The only person to whom Rachel will give a semblance of credit for her life is Quinn.

 

Forget that Rachel had a set of parents to raise her, because they’ve certainly forgotten it was a daughter, not some subject, they were to raise. Forget that one time in high school some teacher rehearsed their “you’ll figure it out, one day these special talents of yours will be useful in some odd area” party line on her. Forget that one interviewer who picked her at random for that one job that led her, perchance, eventually to _Everlasting_. Forget that Jeremy stuck his arm deep in the trenches, pulling at a woman who willfully dug herself into a pit.

 

Quinn looked at the hole, poured some water to make for a good set of mud, set her mouth in a firm line, and ordered her (Rachel) to dig her fucking way out, no rope to throw her way, figure it out.

 

(Rachel could kick herself pretty well, but Quinn did it better some days.)

 

That’s one way to love someone, actually the only way Rachel’s decided to keep in her life. (Yeah, fuck Quinn for that Adam shit, but in the long way version, Rachel would have ended up exhausted just the same, telling Quinn the same love note--except in the long way version, Adam would be drowning in a Rachel trench.)

  


.

  


At first, she keeps the her phone number because it’s Quinn’s direct line to her. But then she’s living underneath the office desk of her new, well, office in Quinn’s newly leased production building.

 

“Please don’t be living here,” Quinn always sighs at the end of day, which might be 11pm on a good, rare night, but is mostly three or four am, and some horrible, rare nights, six or seven am.

 

“Just shut the light,” Rachel half murmurs, glad to to be living with work, so she no longer has to see her phone blink ‘missed call ADAM’.

 

She gave up her phone before changing her number even once, because yes, just his name set her body off in a hum. Luckily, even that was unnerving enough for her to be an adult and stop making payments, forcing her carrier to disconnect her phone line.

  


.

  


From her monitor, she watches season 14 suitor mutter something to himself yet again, while his fingers flex in a beat--clench, clench, rub fingers together, stretch, repeat.

 

He had to be a little neurotic, something Rachel caught when she met him the day of his signing, or she should clarify, some minutes after his signing, when it was too late, not that she cared enough. The guy was related to the Kennedy’s (barely) and he was particularly easy to control.

 

Ceremony time, third episode, goodbye aspiring fitness trainer to the stars with a blank stare, hello staticy radio.

 

“Rachel, Quinn needs you on ‘After’.”

 

“On my way,” she clicks back.

 

She pushes past, what she considers strangers, because she’s known everyone on _Everlasting_ for years, but they all look at her with one eye, like she’s a bomb, the worst kind, the leaking poison kind that just won’t run out of acid even after years of having detonated, so she’ll treat them like strangers if she so wants it.

 

Then, Jeremy’s hand on her wrist.

 

“Shocking you haven’t slipped the guy some drugs to deal with that OCD,” he says, eyes her straight.

 

She blinks.
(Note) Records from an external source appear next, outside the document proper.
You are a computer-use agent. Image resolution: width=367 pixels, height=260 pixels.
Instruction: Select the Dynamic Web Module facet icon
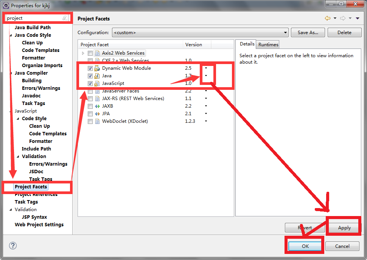[x=97, y=68]
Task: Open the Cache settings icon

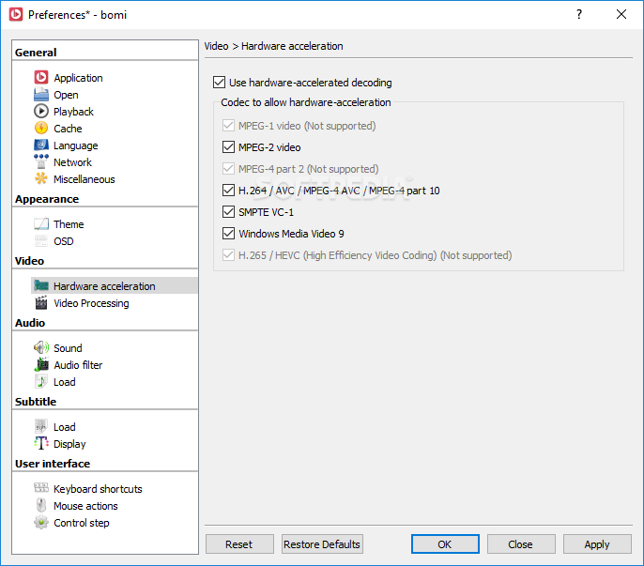Action: [x=41, y=129]
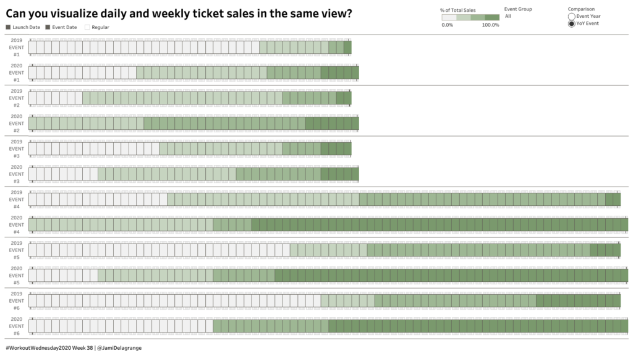Image resolution: width=633 pixels, height=356 pixels.
Task: Select the Event Year radio button
Action: point(571,16)
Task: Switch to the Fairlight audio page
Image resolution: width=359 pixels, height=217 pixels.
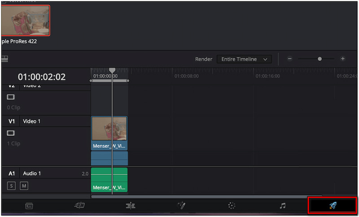Action: tap(282, 206)
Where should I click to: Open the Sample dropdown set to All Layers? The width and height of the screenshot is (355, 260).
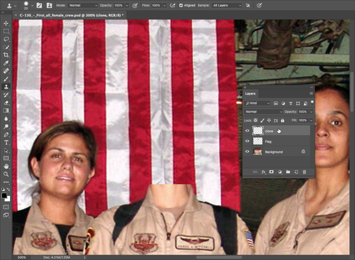227,5
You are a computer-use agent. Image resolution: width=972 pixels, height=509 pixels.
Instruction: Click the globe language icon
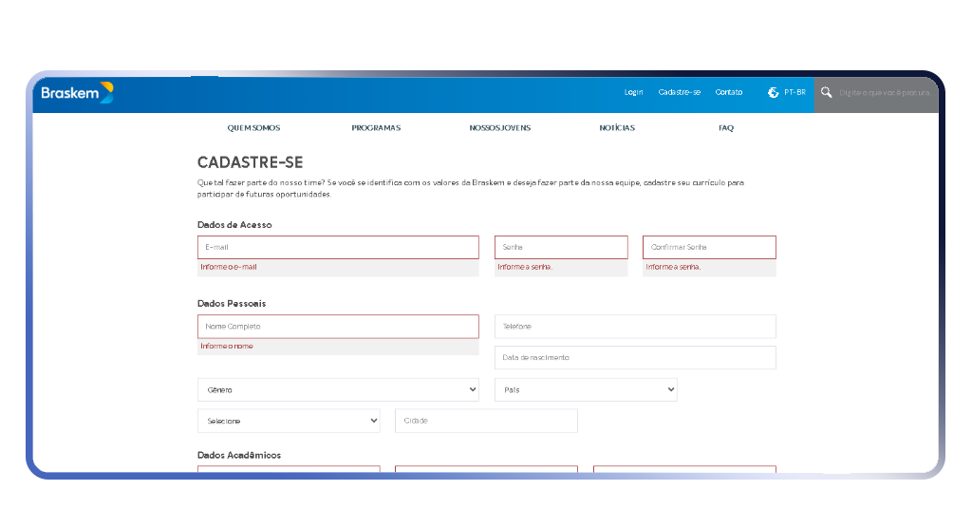pos(773,92)
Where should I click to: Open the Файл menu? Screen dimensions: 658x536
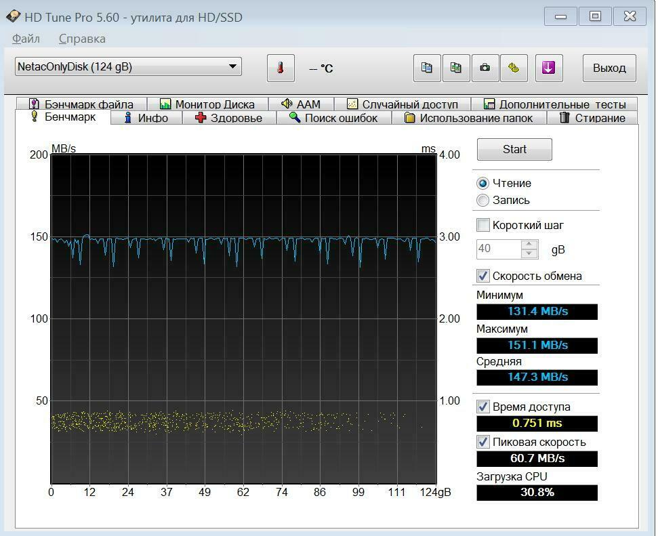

Sometimes, he feels like concrete. He could hold her there, even without touch, because love means being good and holding your place. She remembers then, reminds herself every time, that it’s only a studied love. Like she’s read a book on how to be this certain way, how others so easily do it, and so she should at least attempt this so called normalcy. So when she reminds herself she’s studied a love for Jeremy, and she shouldn’t have to hold that love for Jeremy or anyone, won’t hold still.

 

She screws her mouth tightly, moves her legs, and wonders while she steps away, had someone told him of Mary, why mention drugs. She shakes her head, to herself, radio clenched tightly in her fist, because there was no one to tell him of such a thing. She shakes her head because she can’t think of Mary ever. She shakes her head because Jeremy has turned some color of bitter in the wake of his love for her.

  
  


.

  


The first show she and Quinn developed was _After the Last_.

 

Ana wanted to own her life again, not have a producer be a part of her life.

 

Grace walked off the set with a deal already set on another network.

 

Faith needed to work her own way to, well her after.

 

Maya they could work with.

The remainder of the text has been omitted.